◆ **PASSAGE**
++++++++++++++++++++

Domain Generalization by Joint-Product Distribution Alignment

Highlights

• To address the domain difference in domain generalization, we propose to align multiple domains $P^1(x,y),\dots ,P^n(x,y)$ via the alignment of two distributions: the joint distribution $P(x,y,l)$ and the product distribution $P(x,y)P\left(l\right)$, where the domain label $l\in \{1,\cdots ,n\}$.

• We analytically derive an explicit estimate of the Relative Chi-Square (RCS) divergence between $P(x,y,l)$ and $P(x,y)P\left(l\right)$, and minimize this estimate to align distributions in the neural transformation space.

• We demonstrate the effectiveness of our solution through conducting comprehensive experiments on several multi-domain image classification datasets.

Abstract

In this work, we address the problem of domain generalization for classification, where the goal is to learn a classification model on a set of source domains and generalize it to a target domain. The source and target domains are different, which weakens the generalization ability of the learned model. To tackle the domain difference, we propose to align a joint distribution and a product distribution using a neural transformation, and minimize the Relative Chi-Square (RCS) divergence between the two distributions to learn that transformation. In this manner, we conveniently achieve the alignment of multiple domains in the neural transformation space. Specifically, we show that the RCS divergence can be explicitly estimated as the maximal value of a quadratic function, which allows us to perform joint-product distribution alignment by minimizing the divergence estimate. We demonstrate the effectiveness of our solution through comparison with the state-of-the-art methods on several image classification datasets.

++++++++++++++++++++

◆ **EXCERPTED DATA**

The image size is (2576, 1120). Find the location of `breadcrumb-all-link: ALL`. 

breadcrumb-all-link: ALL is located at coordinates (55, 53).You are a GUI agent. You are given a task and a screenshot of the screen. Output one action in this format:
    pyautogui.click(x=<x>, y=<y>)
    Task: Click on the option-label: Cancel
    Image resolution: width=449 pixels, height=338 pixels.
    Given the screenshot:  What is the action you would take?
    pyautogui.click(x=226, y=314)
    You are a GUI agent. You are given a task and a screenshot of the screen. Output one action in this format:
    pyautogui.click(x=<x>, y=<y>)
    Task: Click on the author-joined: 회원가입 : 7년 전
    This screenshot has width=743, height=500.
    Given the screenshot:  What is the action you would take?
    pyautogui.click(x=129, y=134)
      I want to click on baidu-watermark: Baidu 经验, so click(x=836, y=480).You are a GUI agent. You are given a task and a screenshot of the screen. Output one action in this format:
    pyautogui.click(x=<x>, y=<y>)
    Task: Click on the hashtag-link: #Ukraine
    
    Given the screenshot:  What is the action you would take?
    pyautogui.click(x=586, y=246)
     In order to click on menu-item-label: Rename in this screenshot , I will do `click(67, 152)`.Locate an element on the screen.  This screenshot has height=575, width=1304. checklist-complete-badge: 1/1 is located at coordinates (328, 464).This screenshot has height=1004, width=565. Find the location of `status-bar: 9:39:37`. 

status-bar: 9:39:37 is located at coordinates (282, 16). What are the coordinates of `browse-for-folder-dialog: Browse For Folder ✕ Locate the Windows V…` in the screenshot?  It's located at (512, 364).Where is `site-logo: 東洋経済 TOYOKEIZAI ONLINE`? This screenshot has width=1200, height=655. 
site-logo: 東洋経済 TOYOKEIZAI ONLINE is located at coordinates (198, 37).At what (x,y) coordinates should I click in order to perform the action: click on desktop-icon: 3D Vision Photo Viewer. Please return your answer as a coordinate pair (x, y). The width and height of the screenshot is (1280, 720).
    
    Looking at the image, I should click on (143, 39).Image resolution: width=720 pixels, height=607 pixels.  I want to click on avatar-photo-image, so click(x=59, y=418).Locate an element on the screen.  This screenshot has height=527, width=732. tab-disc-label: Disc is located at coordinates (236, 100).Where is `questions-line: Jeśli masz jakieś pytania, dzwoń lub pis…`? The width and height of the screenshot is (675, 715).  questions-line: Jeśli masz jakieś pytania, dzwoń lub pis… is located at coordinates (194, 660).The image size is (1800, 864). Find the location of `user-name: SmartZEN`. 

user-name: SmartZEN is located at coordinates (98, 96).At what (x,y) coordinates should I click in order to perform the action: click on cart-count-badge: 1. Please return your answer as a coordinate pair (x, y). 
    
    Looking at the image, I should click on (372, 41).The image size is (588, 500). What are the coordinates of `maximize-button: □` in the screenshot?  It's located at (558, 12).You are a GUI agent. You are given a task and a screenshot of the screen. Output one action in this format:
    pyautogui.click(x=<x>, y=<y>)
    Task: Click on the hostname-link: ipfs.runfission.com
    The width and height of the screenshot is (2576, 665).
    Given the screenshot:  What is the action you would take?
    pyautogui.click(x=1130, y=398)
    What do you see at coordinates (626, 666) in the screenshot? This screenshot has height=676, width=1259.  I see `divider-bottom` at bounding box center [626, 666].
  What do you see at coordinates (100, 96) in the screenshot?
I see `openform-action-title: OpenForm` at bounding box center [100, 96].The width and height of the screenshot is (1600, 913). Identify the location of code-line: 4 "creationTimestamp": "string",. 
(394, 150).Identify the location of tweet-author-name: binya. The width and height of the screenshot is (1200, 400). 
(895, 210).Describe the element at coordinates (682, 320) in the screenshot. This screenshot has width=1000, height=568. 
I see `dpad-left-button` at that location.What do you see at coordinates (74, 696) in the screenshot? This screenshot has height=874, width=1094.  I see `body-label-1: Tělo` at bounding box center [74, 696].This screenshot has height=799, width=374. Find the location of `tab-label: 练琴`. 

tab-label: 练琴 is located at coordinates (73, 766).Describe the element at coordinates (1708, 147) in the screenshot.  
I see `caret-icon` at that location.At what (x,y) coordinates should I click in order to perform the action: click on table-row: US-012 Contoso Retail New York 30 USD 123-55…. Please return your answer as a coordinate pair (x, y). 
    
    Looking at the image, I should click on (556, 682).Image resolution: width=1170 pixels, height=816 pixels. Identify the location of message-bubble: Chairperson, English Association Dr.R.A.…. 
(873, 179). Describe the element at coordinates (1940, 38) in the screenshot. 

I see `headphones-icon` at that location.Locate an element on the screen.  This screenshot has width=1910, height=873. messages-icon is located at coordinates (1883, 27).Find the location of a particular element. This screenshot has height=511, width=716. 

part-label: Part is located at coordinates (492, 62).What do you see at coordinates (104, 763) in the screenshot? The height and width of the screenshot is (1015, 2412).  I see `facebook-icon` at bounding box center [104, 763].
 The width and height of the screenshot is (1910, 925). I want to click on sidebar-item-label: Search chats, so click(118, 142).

++++++++++++++++++++

◆ **TASKS TO CARRY OUT**
(A) Answer these questions using the passage on domain generalization above the listing.
(i) Which divergence does the passage propose to estimate and minimize?
(ii) According to the abstract, as what can that divergence be explicitly estimated?
(iii) On what kind of datasets were the experiments conducted?
(B) From the passage on domain generalization above the listing, transcribe the part that opens with the words containing "Domain Generalization by" and closes with "multi-domain image classification datasets.".

◆ **ANSWER SECTION**
(A)
(i) The Relative Chi-Square (RCS) divergence.
(ii) As the maximal value of a quadratic function.
(iii) Several multi-domain image classification datasets.

(B)
Domain Generalization by Joint-Product Distribution Alignment

Highlights

• To address the domain difference in domain generalization, we propose to align multiple domains $P^1(x,y),\dots ,P^n(x,y)$ via the alignment of two distributions: the joint distribution $P(x,y,l)$ and the product distribution $P(x,y)P\left(l\right)$, where the domain label $l\in \{1,\cdots ,n\}$.

• We analytically derive an explicit estimate of the Relative Chi-Square (RCS) divergence between $P(x,y,l)$ and $P(x,y)P\left(l\right)$, and minimize this estimate to align distributions in the neural transformation space.

• We demonstrate the effectiveness of our solution through conducting comprehensive experiments on several multi-domain image classification datasets.